Are the Houthis dragging us toward a global trade crisis?
The attacks on Red Sea ships are having a dangerously outsized impact on the global economy
Since the outbreak of the Israel-Hamas war in October, Yemen’s Houthi rebels have been attacking container ships and energy tankers in the Red Sea. These attacks, carried out in solidarity with Hamas, have already started to wreak havoc with global trade. At least 18 shipping lines have started rerouting their vessels to avoid Houthi attacks. The US and UK have even threatened a wave of airstrikes in response.
The reason the Houthis have provoked such a strong reaction, and have been able to inflict such disproportionate damage, is that the Red Sea sits on a vital choke point. The narrow Bab el-Mandeb Strait, which connects the Gulf of Aden in Yemen to the Red Sea and then the Suez Canal, is critical for trade between Europe and Asia.
There are a lot of crucial choke points around the globe. Following Barack Obama’s 2011 ‘pivot’ toward Asia, the US had been devoting huge efforts to keeping maritime trade flowing in the South China Sea, and especially in the Taiwan Strait next to China.

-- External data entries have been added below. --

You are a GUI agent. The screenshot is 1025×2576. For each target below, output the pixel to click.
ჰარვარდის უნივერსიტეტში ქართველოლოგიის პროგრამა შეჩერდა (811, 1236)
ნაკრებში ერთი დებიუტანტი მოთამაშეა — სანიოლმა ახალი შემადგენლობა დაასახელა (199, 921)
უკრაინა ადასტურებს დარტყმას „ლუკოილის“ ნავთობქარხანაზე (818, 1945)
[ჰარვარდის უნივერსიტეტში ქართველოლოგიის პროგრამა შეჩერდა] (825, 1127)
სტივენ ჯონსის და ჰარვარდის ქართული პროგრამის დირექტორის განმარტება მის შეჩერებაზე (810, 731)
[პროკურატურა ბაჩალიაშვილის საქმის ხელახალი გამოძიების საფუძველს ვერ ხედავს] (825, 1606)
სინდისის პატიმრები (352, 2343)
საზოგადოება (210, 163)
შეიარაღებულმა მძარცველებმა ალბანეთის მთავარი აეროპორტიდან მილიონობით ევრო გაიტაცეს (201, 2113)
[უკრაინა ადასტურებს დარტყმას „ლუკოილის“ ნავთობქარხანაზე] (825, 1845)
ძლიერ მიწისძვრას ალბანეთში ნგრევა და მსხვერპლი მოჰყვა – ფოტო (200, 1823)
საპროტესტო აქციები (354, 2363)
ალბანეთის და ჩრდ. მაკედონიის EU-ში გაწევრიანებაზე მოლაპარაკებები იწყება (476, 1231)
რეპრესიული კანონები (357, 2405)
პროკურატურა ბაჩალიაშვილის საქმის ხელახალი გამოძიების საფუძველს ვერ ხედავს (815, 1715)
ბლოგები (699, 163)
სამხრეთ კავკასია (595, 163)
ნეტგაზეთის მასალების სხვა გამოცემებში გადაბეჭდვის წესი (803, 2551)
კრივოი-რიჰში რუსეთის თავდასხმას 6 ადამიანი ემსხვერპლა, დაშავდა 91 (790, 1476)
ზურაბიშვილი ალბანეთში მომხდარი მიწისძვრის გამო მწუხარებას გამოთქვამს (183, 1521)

Right now, while passage through the Suez Canal is being threatened by the Houthis, another choke point in central America is under pressure. A drought around the Panama Canal has drastically limited the number of ships that can pass through it. All in all, perhaps as much as a third of world trade could potentially be disrupted by the problems in the Suez and Panama canals alone.
The immediate impact of all this disruption? Inflation. To sail from Singapore to Rotterdam via the Cape of Good Hope, rather than the Suez Canal, adds 3,300 miles to the journey – roughly an extra 40 per cent. That can only add to shipping charges, and thus to cargo prices.
Our economies could also be hit by slower growth. Trade has become increasingly vital to international prosperity in recent decades. Between 1970 and today, world trade has risen in importance from the equivalent of 25 per cent of global GDP to 74 per cent. In a world where the unimpeded flow of goods and commodities is taken for granted, disruption to trade has outsized consequences.
Perhaps the biggest danger is to energy security. More than 50 per cent of the world’s trade in liquified natural gas (LNG) flows through the Suez Canal. Similarly, around 40 per cent of all oil that is produced is traded via just three choke points around the Indian Ocean – namely, the strait of Bab-el-Mandeb, the strait of Hormuz (between Iran and the United Arab Emirates) and the strait of Malacca (between the Indonesian island of Sumatra and the Malay Peninsula). For big oil importers such as China, Japan and India, Hormuz is particularly critical. More than 20 per cent of global petroleum liquids consumption has to go through the eye of that needle.
Choke points aren’t all maritime. It’s true that the logistical importance of Pakistan’s Khyber Pass, a land-based bottleneck, has receded since the West’s withdrawal from Afghanistan. Now, though, many eyes are focussed on the Isthmus of Perekop, a strip of land just three to five miles wide that hooks up Russian-occupied Crimea to Ukraine.
Perhaps the easiest choke point to forget is the one that connects us all to the internet. There are 16 submarine cables running from the Indian Ocean to the Mediterranean Sea via the Suez Canal. This makes it the chief digital nexus between Europe and Asia.
If the Houthis’ attacks have demonstrated anything, it is that the disruption of just a single choke point can have vast global ramifications. The foundations of our global economy are clearly far more precarious than we tend to realise.